Exercise set =>
A: Please copy everything from "Sometimes I wonder" down to "ever do that." in the CPython chat, word for word.
B: Answer these questions on the CPython chat.
(i) Which two codebases are suggested as places to take performance ideas from?
(ii) Which PEP is said to be part of the movement toward making more of CPython internals opaque?
(iii) In which month was a solution demonstrated at the core sprint?

Sometimes I wonder what Microsoft is thinking
Sigh
Hmm
Would be interesting if you could crack open HotSpot's source code and take useful performance stuff from there and put it in cpython (Or maybe V8 if you wanted a more similar dynamic language to Python) but that's probably not going to work, the former is a very complex codebase and the latter is even worse and more unreadable
I also don't know if that's legal or not lmao
the JVM can also reorder operations and has a whole synchronization and thread safety story, I doubt Python will ever do that.
well, beyond “it can’t crash the interpreter” and “python code runs sequentially”
Oh the abi3t PEP, nice
Is it the lack of funding or lack of (Perhaps highly experienced) developers that hurts faster-cpython more when we're talking about needing a company to invest in it for it to perform like gcc -O3? (That last part is hyperbole, you get what I mean)
not a lack of funding so much as it being a hard social problem that you can’t throw money or developers at, particularly around managing backward compatibility and technical complexity budgets
also the C API makes a lot of optimizations hard
python exposes a lot of internal details
That makes sense in my head but is also profoundly unfortunate
Can't just break all of that to be faster, I get that
well, it just takes time
there’s movement toward making more of CPython internals opaque (that’s part of PEP 803 which I referred to earlier)
but the C API evolves slowly and projects drop support for old python versions on their own timescales
That's good to hear
the JVM also has the advantage of java code being largely pure-java, which makes optimizing more effective
cpython calls into a lot of C code that requires the interpreter to stop tracing
There are techniques to trace with FFI if I recall correctly, but it's incredibly difficult
there was a soltuion demonstrated at the core sprint in september using a new C API layer that was basically hpy. don't know what happened to it though
The only HPy I know is the thing that PyPy has in their interpreter
What is HPy?

(Rows from a dataset)
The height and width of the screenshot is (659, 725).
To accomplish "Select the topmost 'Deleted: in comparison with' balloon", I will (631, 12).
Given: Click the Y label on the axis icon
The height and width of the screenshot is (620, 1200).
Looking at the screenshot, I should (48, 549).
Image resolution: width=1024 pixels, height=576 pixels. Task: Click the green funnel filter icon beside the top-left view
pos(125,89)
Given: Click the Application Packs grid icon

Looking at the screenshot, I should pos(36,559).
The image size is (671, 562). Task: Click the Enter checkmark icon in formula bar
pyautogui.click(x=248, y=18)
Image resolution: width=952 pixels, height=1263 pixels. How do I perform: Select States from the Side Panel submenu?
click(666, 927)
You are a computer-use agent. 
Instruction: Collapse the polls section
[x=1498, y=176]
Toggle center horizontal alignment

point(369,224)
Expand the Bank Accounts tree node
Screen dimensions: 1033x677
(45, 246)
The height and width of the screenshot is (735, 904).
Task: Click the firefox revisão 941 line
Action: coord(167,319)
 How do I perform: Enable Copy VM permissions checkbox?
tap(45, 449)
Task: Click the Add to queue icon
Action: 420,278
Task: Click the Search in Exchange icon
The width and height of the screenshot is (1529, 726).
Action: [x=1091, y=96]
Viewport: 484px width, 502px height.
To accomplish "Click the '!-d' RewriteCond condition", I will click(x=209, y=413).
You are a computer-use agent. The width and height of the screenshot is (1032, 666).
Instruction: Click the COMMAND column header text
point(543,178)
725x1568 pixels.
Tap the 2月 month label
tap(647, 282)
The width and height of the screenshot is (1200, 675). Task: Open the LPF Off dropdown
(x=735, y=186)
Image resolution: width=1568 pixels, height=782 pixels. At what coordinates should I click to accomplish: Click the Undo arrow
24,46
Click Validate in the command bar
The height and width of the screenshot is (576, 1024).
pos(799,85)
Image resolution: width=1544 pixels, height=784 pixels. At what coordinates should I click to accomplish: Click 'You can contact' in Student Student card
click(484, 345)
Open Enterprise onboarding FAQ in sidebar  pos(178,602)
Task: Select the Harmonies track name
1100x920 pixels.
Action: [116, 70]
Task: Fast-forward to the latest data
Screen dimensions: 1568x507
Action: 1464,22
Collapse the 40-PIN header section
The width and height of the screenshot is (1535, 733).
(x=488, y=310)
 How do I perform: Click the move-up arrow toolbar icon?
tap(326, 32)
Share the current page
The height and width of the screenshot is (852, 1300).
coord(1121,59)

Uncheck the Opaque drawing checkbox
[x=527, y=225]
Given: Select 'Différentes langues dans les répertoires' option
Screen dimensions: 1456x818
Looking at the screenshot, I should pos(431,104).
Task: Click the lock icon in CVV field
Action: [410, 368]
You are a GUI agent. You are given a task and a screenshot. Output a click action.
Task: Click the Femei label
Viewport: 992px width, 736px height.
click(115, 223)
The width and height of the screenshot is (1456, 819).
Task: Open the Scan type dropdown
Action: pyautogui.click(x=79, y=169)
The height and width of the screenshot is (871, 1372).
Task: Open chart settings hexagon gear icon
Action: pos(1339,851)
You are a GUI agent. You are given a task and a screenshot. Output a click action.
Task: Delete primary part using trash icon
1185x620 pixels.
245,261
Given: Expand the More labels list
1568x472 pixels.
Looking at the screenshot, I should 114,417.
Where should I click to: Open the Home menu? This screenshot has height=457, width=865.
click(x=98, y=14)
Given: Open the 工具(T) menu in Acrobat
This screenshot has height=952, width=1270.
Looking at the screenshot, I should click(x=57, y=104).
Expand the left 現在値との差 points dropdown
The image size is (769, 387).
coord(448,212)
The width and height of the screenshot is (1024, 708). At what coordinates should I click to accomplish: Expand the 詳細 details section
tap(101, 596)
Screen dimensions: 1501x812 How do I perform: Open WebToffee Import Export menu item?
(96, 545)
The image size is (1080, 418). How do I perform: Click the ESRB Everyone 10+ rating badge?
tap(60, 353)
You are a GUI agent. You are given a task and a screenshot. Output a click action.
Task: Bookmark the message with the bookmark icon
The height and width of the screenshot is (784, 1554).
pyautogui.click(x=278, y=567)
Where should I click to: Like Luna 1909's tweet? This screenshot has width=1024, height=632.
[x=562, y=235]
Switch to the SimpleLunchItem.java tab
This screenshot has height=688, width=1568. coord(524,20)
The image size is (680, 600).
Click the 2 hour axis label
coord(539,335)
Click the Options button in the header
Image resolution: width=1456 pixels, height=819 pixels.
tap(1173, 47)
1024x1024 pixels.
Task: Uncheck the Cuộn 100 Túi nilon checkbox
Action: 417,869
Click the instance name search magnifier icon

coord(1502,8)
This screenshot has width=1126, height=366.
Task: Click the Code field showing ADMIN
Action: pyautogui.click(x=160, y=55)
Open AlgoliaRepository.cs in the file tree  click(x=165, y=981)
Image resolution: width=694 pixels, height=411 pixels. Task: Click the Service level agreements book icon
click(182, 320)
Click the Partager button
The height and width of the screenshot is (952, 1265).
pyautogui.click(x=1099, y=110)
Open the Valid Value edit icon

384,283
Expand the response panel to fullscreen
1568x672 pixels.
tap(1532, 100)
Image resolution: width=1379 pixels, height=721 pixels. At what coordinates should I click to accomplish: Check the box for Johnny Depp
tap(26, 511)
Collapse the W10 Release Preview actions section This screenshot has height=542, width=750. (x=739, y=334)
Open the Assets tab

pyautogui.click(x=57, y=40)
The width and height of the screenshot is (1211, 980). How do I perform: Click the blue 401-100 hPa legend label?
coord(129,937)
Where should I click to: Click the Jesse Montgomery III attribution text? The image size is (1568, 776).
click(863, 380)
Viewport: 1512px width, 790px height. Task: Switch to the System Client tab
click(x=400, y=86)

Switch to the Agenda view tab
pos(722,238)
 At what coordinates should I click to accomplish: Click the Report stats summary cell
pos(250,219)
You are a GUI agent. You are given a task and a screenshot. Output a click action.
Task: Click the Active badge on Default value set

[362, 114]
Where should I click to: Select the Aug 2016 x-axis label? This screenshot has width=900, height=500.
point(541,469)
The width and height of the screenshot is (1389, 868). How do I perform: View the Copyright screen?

Expected results =>
A:
Sometimes I wonder what Microsoft is thinking
Sigh
Hmm
Would be interesting if you could crack open HotSpot's source code and take useful performance stuff from there and put it in cpython (Or maybe V8 if you wanted a more similar dynamic language to Python) but that's probably not going to work, the former is a very complex codebase and the latter is even worse and more unreadable
I also don't know if that's legal or not lmao
the JVM can also reorder operations and has a whole synchronization and thread safety story, I doubt Python will ever do that.

B:
(i) HotSpot and V8
(ii) PEP 803
(iii) September